Collaborative sculpture travels to SECCA from NCMA

Above Image: North Carolina Satellite Reef. Part of the worldwide Crochet Coral Reef Project by Christine and Margaret Wertheim the Institute For Figuring.

On View August 11 – October 9, 2022 | Community Gallery

SECCA is proud to host the North Carolina Satellite Reef, part of the Crochet Coral Reef project by Christine Wertheim and Margaret Wertheim of the Institute For Figuring, a Los Angeles–based organization dedicated to the poetic and aesthetic dimensions of science and mathematics. North Carolina fiber artists, crochet enthusiasts, craftivists, and crochet beginners contributed individual parts to the satellite reef, which travels to SECCA after appearing in the Fault Lines: Art and the Environment exhibition at the North Carolina Museum of Art in Raleigh during the spring of 2022.

Joining together the work of many hands to create the riot of color, texture, and pattern that is the North Carolina Satellite Reef reminds us of the power of individual acts completed in concert with others to take action and demonstrate care. Working together in groups or classrooms or alone on couches, Satellite Reef contributors built an awareness that calls attention to the complex biodiversity of the oceans and the positive repercussions possible through individual and collective acts.

In this spirit we wish to extend an enthusiastic thank you to the over 400 individuals across the state who crocheted over two thousand specimens of coral for the North Carolina Satellite Reef. NCMA received beautiful handmade objects from makers of all ages and diverse walks of life—school children, seniors, college students, couples. SECCA is thrilled that this crocheted reef will have an extended life through a summer exhibition in the Community Gallery. It will then move, in coordination with our DNCR partners, to the state aquariums on the coast.

About the Crochet Coral Reef

The Crochet Coral Reef is a material science fiction created by sisters Christine Wertheim and Margaret Wertheim of the Institute For Figuring. Residing at the intersection of mathematics, marine biology, handicraft, and community art practice, the project responds to the environmental crisis of global warming by highlighting not only the damage humans do to earth's ecology, but also our power for positive action. A stitched, figurative, and collaborative fantasy, this hyperbolic reef also calls attention to the tsunami of plastic trash pouring into the world's oceans threatening marine life everywhere.

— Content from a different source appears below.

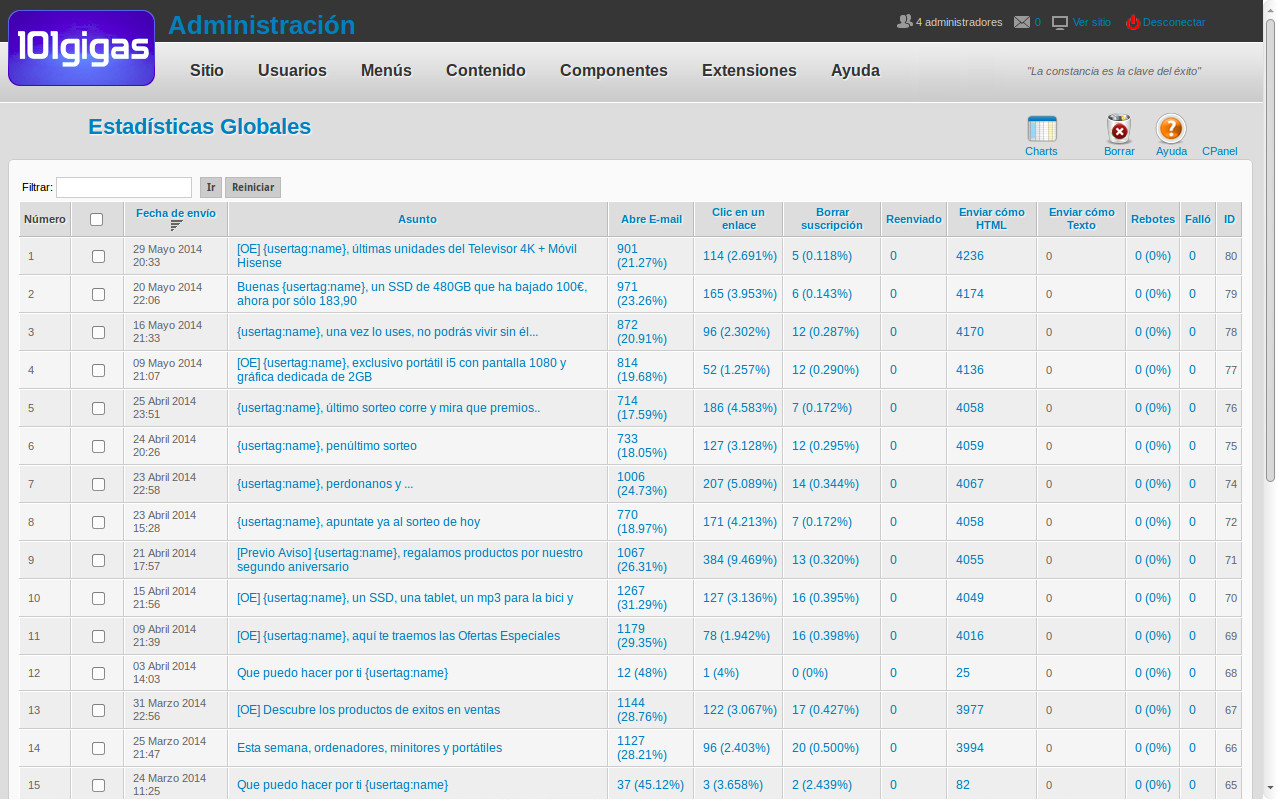Click the vertical page scrollbar
Screen dimensions: 1278x800
click(1270, 400)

The Wertheim's Crochet Coral Reef collection has been exhibited worldwide, including at the 2019 Venice Biennale, Andy Warhol Museum, Hayward Gallery, Science Gallery Dublin, Helsinki Biennial 2021, and the Smithsonian's National Museum of Natural History. The project also encompasses a community program in which more than 15,000 people around the world have participated in making 40+ locally-based Satellite Reefs – in New York, Chicago, Melbourne, Ireland, Latvia, UAE and elsewhere. The North Carolina Satellite Reef on display here is the latest addition to this ever-evolving wooly archipelago.

About the Artists

Margaret Wertheim is a science writer, artist, and author of books on the cultural history of physics. Christine Wertheim is an experimental poet, performer, artist and writer, and former faculty member at the California Institute of the Arts. Margaret and Christine conduct the Crochet Coral Reef project through their Los Angeles-based practice, the Institute For Figuring, which is dedicated to "the poetic dimensions of science and mathematics." The IFF is at once an art endeavor and a framework for innovative public science engagement.